[Testo fornito]
# # # # # # #

Qui eri già quattordicenne, ma dalle elementari ad allora?
Dalle elementari vivevo a casa e in campagna e davo una mano, seguivo i miei fratelli che aravano il terreno, che seminavano e che facevano tutte queste cose
A Bonorva chi era arrivato per primo?
a Bonorva sono arrivati per primi due miei fratelli, lì erano pastori e c’erano dei terreni, poi si sosteranno a Bonnanaro…
Tutto il regno del nostro amico Titti Fodde, il nostro paesano ex ergastolano. Tutti terreni di proprietà che era una situazione di privilegio però fra i pastori, o no?
Tieni presente che mi sentivo anche un ragazzo felice io della condizione in cui vivevo, poi raccontarti la storia di quando eri ragazzo che alcune cose le avevo sempre in mente. Tieni presente una cosa: quando poi tornavi dalla scuola, dal continente – che lì vedevi i prati in un certo ordine e vedevi una situazione più armoniosa, più armonizzata – e quando tornavo qui, vedevo quella antica povertà… le case in una certa maniera, bassissime, dove uno aveva anche le bestie, anche i maiali. Questo te lo racconto perché è un po’ particolare. Un po’ mi vergogno adesso perché i miei amici ogni qualvolta quando ci capita di incontrarci: “Eh compa’– ci chiamavamo compare gli amici della stessa leva ma anche altri insomma – A boll’ammentaes”. E io un po’ sentivo il senso della vergogna, però la cosa incredibile, queste cose mi facevano paur Vedevo che questa Sardegna non cambiava, che gli ambienti erano sempre lì, non cambiava niente. E queste case… una cosa incredibile. Io sono stato insieme ad altri miei amici, ad esempio da ragazzo uno che ha fatto anche non quel danno, diciamo, criminoso, però con la voglia anche di cambiare e di buttare le case vecchie, proprio di buttarle. A Lodine non vedi un centro storico, non c’è una casa vecchia di una volta. E da quel punto di vista degli amici: “A bos l’amentaes compa’”, eravamo anche un po’ scalmanati da questo punto di vista, però ero spinto da questo desiderio del cambiamento, volevo quasi quasi…
Cancellare…
quel moderno che io avevo visto, in un ambiente che non c’era qui. Qui non si muoveva niente, una cosa pazzesca da questo punto di vista. La cosa che veramente mi rattristava, questa staticità… una cosa pazzesca.

# # # # # # #

[Sfida 1]
Copia dall'intervista il passo che inizia con le parole "a Bonorva sono" e si chiude dopo "pastori, o no?".
[Sfida 2]
Per favore, prosegui l'intervista sulla giovinezza in Sardegna a partire dall'ultima frase riportata.
L'elenco riportato qui sotto è materiale a sé, distinto dall'intervista.

[Estratto dati]

# # # # # # #

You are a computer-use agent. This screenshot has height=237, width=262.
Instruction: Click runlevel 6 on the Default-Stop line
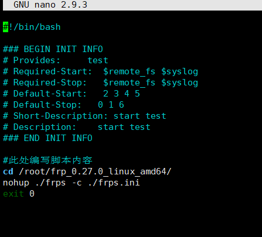pos(121,105)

# # # # # # #

[Risposta 1]
a Bonorva sono arrivati per primi due miei fratelli, lì erano pastori e c’erano dei terreni, poi si sosteranno a Bonnanaro…
Tutto il regno del nostro amico Titti Fodde, il nostro paesano ex ergastolano. Tutti terreni di proprietà che era una situazione di privilegio però fra i pastori, o no?

[Risposta 2]
Qui sei però razionale, che pensi… Ma non scappare dall’infanzia
Eh ma b’abarramos baranta dies
Tutto è bellissimo, secondo te, ma non vorrei che ci sfuggissero… Ma la infanzia felice, cosa vuol dire? E cosa ricordi di brutto se avevi l’ansia di buttar giù tutto seppure dopo che eri tornato da Formia? Ma perché se eri felice, l’infelicità come la ricordi?
Io secondo me… sto cercando di tornare a quel periodo, di analizzarne oggi… La felicità era che intanto vivevi con i tuoi amici, eri libero, non sentivi i problemi, non li sentivi. Per esempio è chiaro che mia madre, che invece doveva tirare avanti la famiglia, è chiaro che era un’altra cosa il suo pensiero, però da ragazzo in quel periodo ero felicissimo. Felicissimo! Perché eravamo dentro questa sorta di bolla, un mondo, che a me piaceva…
Però è difficile sentirselo dire. E invece era un mondo per esempio di affetti.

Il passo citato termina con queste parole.